Bolsonaro est une sorte de boule à facettes qui séduit des secteurs distincts avec des arguments très différents.

Pourquoi cette alliance?

Elle a immédiatement séduit les élites qui, jusque-là, avaient de la peine à acheter le modèle que leur servait Bolsonaro. Désormais, il fait le plein au sein des plus riches Brésiliens, ceux dont les revenus sont dix fois supérieurs au salaire minimum. De même, sa popularité est très haute parmi les porteurs d’un titre universitaire.

Ce ne sont pourtant pas ces groupes réduits qui vont le porter au pouvoir?

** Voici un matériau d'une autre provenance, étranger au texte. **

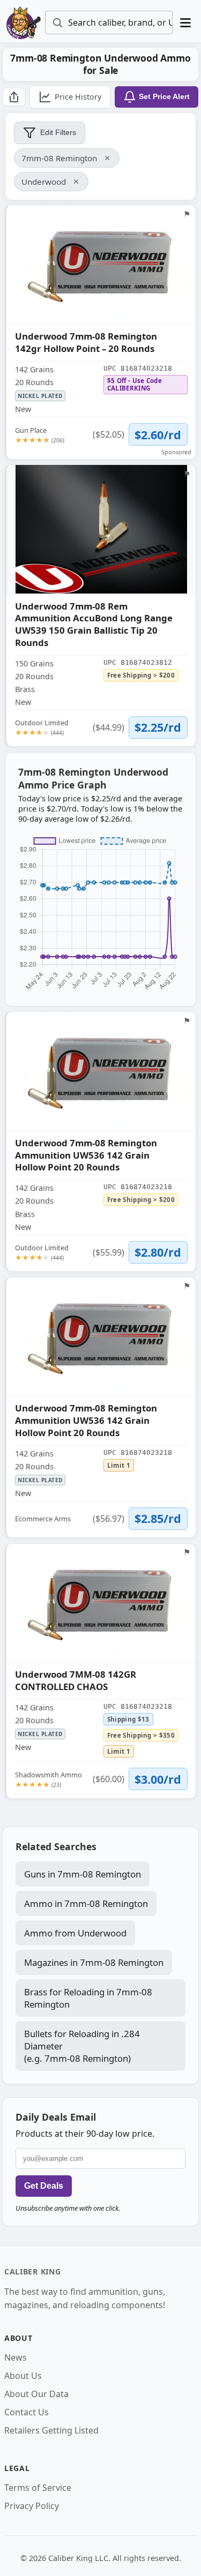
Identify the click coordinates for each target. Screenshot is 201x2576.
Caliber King (32, 2271)
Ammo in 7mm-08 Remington (86, 1903)
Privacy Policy (31, 2506)
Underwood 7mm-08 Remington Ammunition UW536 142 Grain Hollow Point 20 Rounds (86, 1155)
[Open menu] (186, 23)
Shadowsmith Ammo (48, 1779)
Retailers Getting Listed (51, 2430)
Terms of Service (37, 2488)
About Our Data (36, 2394)
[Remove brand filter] (76, 181)
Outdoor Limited (42, 727)
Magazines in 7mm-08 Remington (93, 1962)
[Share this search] (14, 97)
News (15, 2357)
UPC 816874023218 (137, 368)
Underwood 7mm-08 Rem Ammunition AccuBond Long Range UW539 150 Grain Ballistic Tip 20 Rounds (94, 624)
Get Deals (43, 2185)
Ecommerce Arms (43, 1518)
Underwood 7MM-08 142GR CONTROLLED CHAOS (75, 1681)
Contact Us (26, 2412)
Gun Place (39, 434)
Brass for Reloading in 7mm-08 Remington (88, 1998)
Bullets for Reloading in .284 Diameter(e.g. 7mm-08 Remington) (82, 2045)
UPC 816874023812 (137, 662)
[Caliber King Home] (23, 22)
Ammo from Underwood (75, 1933)
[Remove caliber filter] (107, 158)
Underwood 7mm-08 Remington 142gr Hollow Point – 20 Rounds (86, 343)
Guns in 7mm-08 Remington (82, 1874)
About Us (23, 2376)
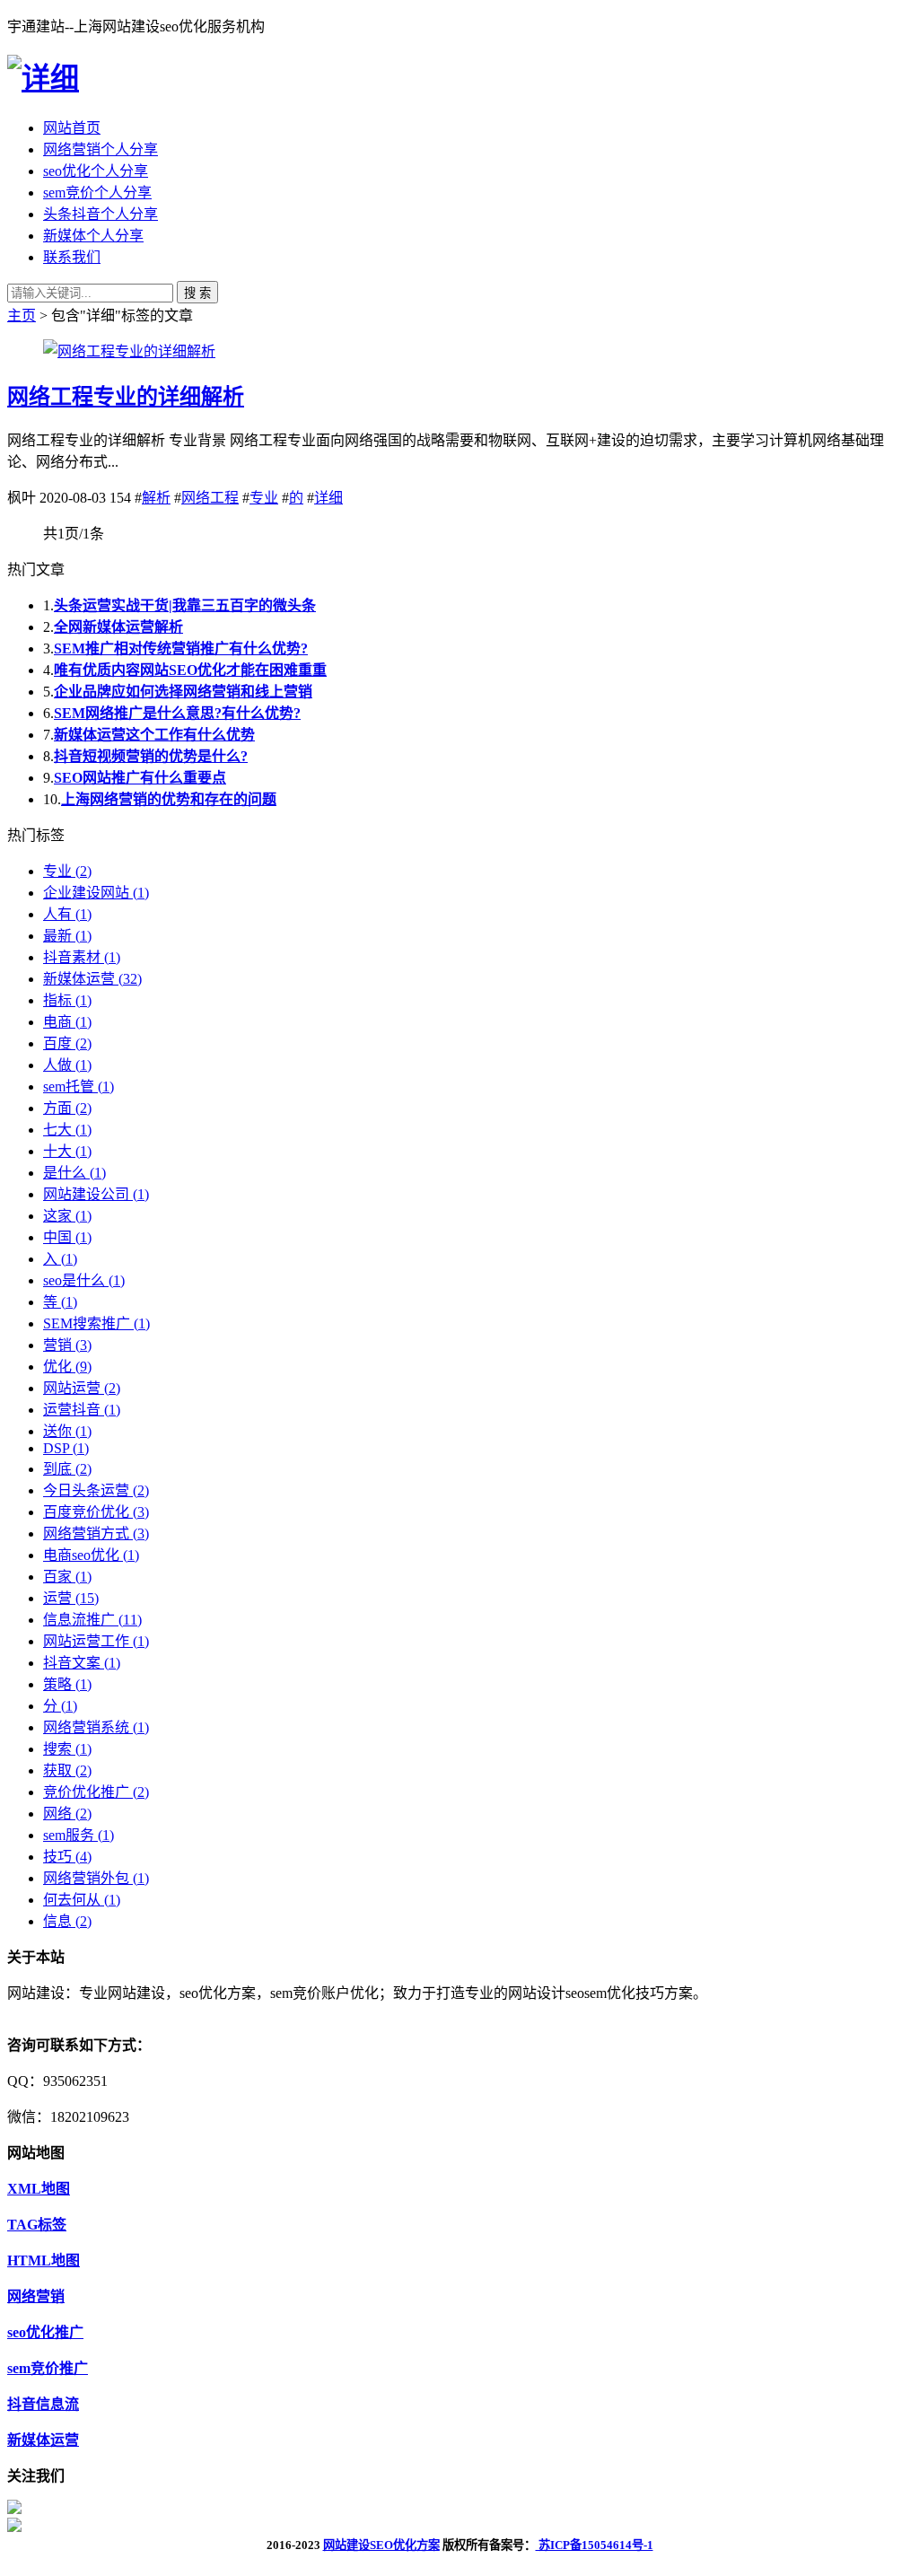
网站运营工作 (96, 1641)
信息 (67, 1921)
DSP (66, 1448)
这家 (67, 1215)
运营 (71, 1598)
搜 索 (197, 293)
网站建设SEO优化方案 (381, 2545)
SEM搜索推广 (96, 1323)
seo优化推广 (45, 2332)
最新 (67, 935)
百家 (67, 1576)
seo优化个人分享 (95, 171)
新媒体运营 (92, 978)
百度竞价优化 (96, 1512)
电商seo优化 (91, 1555)
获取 (67, 1770)
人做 (67, 1065)
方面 (67, 1108)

Bolsonaro est une sorte de boule à facettes qui séduit des secteurs distincts avec des arguments très différents. La classe moyenne, dans ce scrutin, veut donner le message qu’elle «souffre» par la dégradation de ses conditions de vie, de la même manière qu’elle peut le faire en Europe. Pour les classes plus basses, cela répond plutôt à un agenda «identitaire». La corruption, les questions de genre, le retour de l’autorité et la lutte contre le «désordre»…

Quels sont les dangers s’il était élu?

J’en vois trois principaux. D’abord, les recettes économiques qu’il veut appliquer, en termes fiscaux notamment, ne feraient qu’accroître les inégalités dans un pays qui est déjà l’un des plus inégaux du monde. Ensuite, cette élection peut avoir un impact énorme en termes d’environnement, avec les grands groupes qui auront les coudées franches, notamment en Amazonie. Enfin, et c’est sans doute le plus grave, la violence policière et les meurtres de jeunes noirs vont s’accroître. Aujourd’hui, déjà, la police est responsable de plus d’un quart des meurtres dans les favelas. Pour cette population, l’élection qui vient est une question de vie ou de mort.